Warning: This book is not for teachers…it’s for educators. Visible Learning: A Synthesis of Over 800 Meta-Analyses Related to Achievement by John Hattie is “teaching’s Holy Grail” when it comes to research-based strategies for the classroom. I say this book is for true educators because it is intellectually thick: It takes a serious student of education to dig into it. A rank-and-file teacher will give up quickly on this book for two reasons: 1) It takes some intellectual sweat to understand the research, and 2) Most of what the research reveals slaps rank-and-file teachers in the face. However, I will say that the book is also very readable if you’re willing to put in some effort. You won’t be disappointed a bit and you’ll be a better educator for it.
Hattie starts off with a great explanation of what educational data is, how it’s derived, and how it’s broken down into effect scores for this book. A person doesn’t have to be a statistician to understand what’s going on (although some basic understanding does help), and the first few chapters of the book are an excellent explanation of what “research-based” means. So, don’t be scared of the data…work to understand it and you’ll be glad you did.

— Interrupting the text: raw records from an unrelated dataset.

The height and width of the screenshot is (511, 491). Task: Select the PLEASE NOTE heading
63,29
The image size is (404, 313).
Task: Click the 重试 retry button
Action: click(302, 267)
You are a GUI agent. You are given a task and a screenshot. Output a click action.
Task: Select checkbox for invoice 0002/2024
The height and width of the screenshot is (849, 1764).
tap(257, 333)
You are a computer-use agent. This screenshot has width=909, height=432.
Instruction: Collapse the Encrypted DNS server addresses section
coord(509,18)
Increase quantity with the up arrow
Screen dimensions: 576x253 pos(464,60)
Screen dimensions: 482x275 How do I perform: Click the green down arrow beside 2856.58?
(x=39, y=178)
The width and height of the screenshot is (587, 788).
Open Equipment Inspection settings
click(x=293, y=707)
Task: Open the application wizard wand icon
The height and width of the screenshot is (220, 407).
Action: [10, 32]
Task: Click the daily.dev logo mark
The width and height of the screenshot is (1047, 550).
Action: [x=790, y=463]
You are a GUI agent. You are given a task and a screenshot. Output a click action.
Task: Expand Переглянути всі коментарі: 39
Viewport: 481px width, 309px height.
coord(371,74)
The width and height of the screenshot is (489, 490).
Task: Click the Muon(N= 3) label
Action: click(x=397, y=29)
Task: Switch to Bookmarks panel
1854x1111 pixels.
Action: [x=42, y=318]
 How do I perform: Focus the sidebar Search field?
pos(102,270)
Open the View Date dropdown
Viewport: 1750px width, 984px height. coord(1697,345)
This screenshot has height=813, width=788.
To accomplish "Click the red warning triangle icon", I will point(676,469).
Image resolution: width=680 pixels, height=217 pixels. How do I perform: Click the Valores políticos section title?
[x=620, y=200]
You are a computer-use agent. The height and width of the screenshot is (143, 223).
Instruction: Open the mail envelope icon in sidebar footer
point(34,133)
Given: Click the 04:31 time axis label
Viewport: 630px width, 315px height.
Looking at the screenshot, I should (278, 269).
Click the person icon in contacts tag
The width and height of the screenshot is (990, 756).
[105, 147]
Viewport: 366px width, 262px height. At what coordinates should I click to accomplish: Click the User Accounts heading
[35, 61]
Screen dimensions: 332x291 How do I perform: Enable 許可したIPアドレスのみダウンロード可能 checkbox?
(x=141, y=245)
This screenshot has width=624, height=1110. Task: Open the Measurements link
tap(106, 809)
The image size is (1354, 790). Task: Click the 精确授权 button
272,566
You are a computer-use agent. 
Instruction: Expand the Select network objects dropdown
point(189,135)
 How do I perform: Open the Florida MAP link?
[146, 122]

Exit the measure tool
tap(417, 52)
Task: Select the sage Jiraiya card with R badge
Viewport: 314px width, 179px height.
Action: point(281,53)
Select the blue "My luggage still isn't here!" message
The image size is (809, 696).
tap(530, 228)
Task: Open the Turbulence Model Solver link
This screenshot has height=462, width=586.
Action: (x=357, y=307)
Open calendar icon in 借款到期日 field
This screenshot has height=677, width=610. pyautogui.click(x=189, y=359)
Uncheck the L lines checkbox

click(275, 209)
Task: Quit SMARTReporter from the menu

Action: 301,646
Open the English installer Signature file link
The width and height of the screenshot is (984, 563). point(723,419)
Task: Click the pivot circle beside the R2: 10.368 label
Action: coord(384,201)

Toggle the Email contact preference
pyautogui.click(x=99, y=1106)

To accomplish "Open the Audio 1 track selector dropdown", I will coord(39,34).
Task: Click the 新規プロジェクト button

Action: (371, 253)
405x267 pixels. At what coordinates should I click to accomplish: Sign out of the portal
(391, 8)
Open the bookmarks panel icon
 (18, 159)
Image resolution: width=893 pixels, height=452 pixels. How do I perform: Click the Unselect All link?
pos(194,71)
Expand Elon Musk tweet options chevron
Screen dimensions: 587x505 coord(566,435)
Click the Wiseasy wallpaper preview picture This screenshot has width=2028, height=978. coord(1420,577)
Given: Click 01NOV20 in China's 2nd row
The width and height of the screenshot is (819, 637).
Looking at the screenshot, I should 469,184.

The rest of the book uses effect scores to summarize what the volumes of data in education have taught us. I said before it’s a slap in the face to a teacher, and that is because the data often shows that many of our best techniques are hugely ineffective. We resort to what was done unto us by our teachers, but is this really the best approach? How do you know that what you’re doing is really what’s most effective? Does the best science available support your strategies? If you’re truly willing to learn and be challenged to re-think the way you teach, then get a copy of this book!